ABD’li Türk solu. Nasıl mı? Önce ülke gündemimizi ilk sırada işgal eden Fırat Kalkanı Harekâtı’nın ehemmiyetine rağmen bu konuyu neden dert edindiğimi açıklayayım. Mesele çok derinde çünkü. Mesele Türkiye’nin iç sancılarına özet olabilecek bir örnekliği buluyor en derininde. Mesele sol gibi gözüküp sağ olmakta, öldüğün gibi gözükmemekte, gözüktüğün gibi ise hiç olmamakta, daha da önemlisi va’az ettiğini ayakların takip etmemesinde yani bir şey söyleyip başka şey yapmakta. Mesele solcuyum deyip solu anlamamakta ısrar etmekte veya sol diye kendi kafasında hilkat garibesi bir şey türetmek ve ona tapınmakta.
İş böyle olunca, siz DAEŞ’e karşı savaş verin, Musul’un halkını korumaya çalışın, Suriyeli göçmene kucak açın farketmiyor, sol adam Esad’ın, Amerika’nın, Fransa’nın veya bir başkasının yanında ama mutlaka sizin karşınızda yerini alıveriyor. Muhayyilesi yerel çünkü. Dikkat çekeyim, yerel diyorum sadece, yerel ama milli değil. Milli olan evrenseldir de çünkü. Onunki sadece yerel. Dar ve limitli. “O” kadarcık. Ötesi yok, önu arkası yok, dünü ilerisi yok, o kadarcık. Yerelden kastım o. Milli olsa, millinin ötesi de gelişir hayal dünyasında, bunda o yok.

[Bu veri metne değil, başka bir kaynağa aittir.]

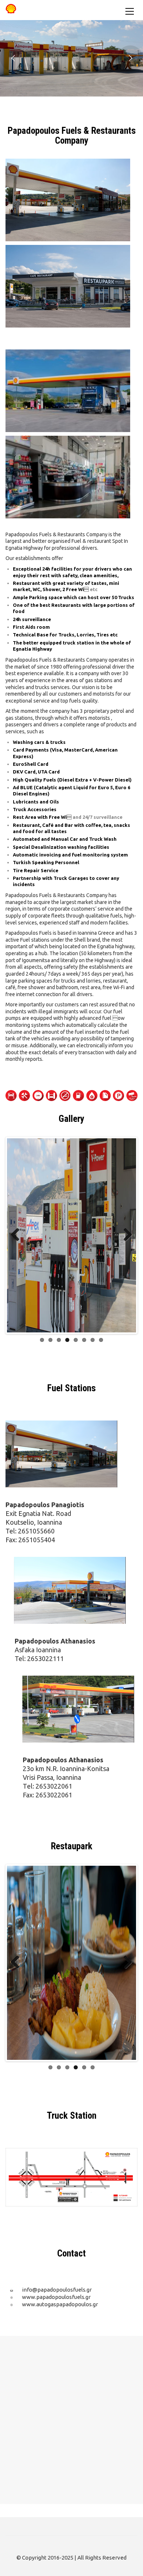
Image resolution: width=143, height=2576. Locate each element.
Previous (18, 1235)
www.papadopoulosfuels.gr (56, 2297)
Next (125, 1235)
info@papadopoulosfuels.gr (57, 2289)
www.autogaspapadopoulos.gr (60, 2304)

Hâl böyle olunca da 1923’ten beri sıfır artı sıfır elde var yine sıfır, yerinde sayan bir sol. Kendini geliştiremeyen bir düşünce. Elde dipçik, itiş kakış işini yürüten bir sol. Özgürlükçü? Değil. Bilakis pek katı anti-hürriyetçi (bakınız, Müslüman dindarların, Müslüman Kürtlerin, seküler Kürtlerin, Alevilerin, onun bunun herkesin bunların ellerinden çektiklerine) anti emperyalist? Değil! Bilakis pek de emperyalist. Onun için de sol değil. Sol olamayan bir sol bu. Zanlarınca sol. Kendince sol. Evrensel sol ile yakından uzaktan alakası olmayan bir sol. Onun için de sırıtan bir sol. Eğreti bir sol kopyası diyeceğim o bile değil, çünkü mutasyona uğramış bir “şey”.
Bu tasvire uygun bir örnek verdi geçenlerde Türk solu bize. Bu kadar hengâme, bu denli hayat memat meselesi, bu denli kargaşa ve savaş, bunca insanın hayatını etkileyen çatışmaların tam ortasında, bizim sol heva ve heves peşinde vatan toprağına vurmayı seçti. Hem de Amerikan sopasıyla. Hem de Amerikan askeriyle. Hem de kendi milletinin onur ve itibarı karşılığında. bir nevi Amerika’nın yanındayız demekti bu, bir nevi, sizi nasıl da bozguna uğratmışlardı demekti bu, bir nevi, ABD ile size karşı kazanılanı kutluyoruz demekti bu. Bir resim, bin kelime anlatır derler ya tam da öyle… Konuşmadan konuşan, bağırmadan anlatan bir resmin Türk solu tarafından benimsenmesi. Konu Cumhurbaşkanına vurmak olunca, konu AK Parti düşmanlığı olunca, konu dindar olunca, konu İnci kulelere karşı Anadolu olunca hemen devrede bizim solcular. Ne pahasına olursa olsun Amerikancılar. Bugün öyle ise yarın İngilizciler, olmadı Fransızcılar ama asla Türkiyeci değiller. Dertleri Türkiye değil, kendileri zira.
ABD donanmasından Erdoğan’a tarihi mesaj diyerek paylaşmışlar Türk solu 1801’de başlayan ve Amerikan ve Osmanlı orduları arasında dört yıl süren Kuzey Afrika bölgesindeki savaşın resmedilmesini. Öyle ki Amerika bile fark etmiş kırdığı potu da hemen kaldırmış sistemden paylaşımı. Ama çakallar gibi bekleyen solumuz soluğu retweet meydanında almış hemen. Ne diyelim. Beklenir.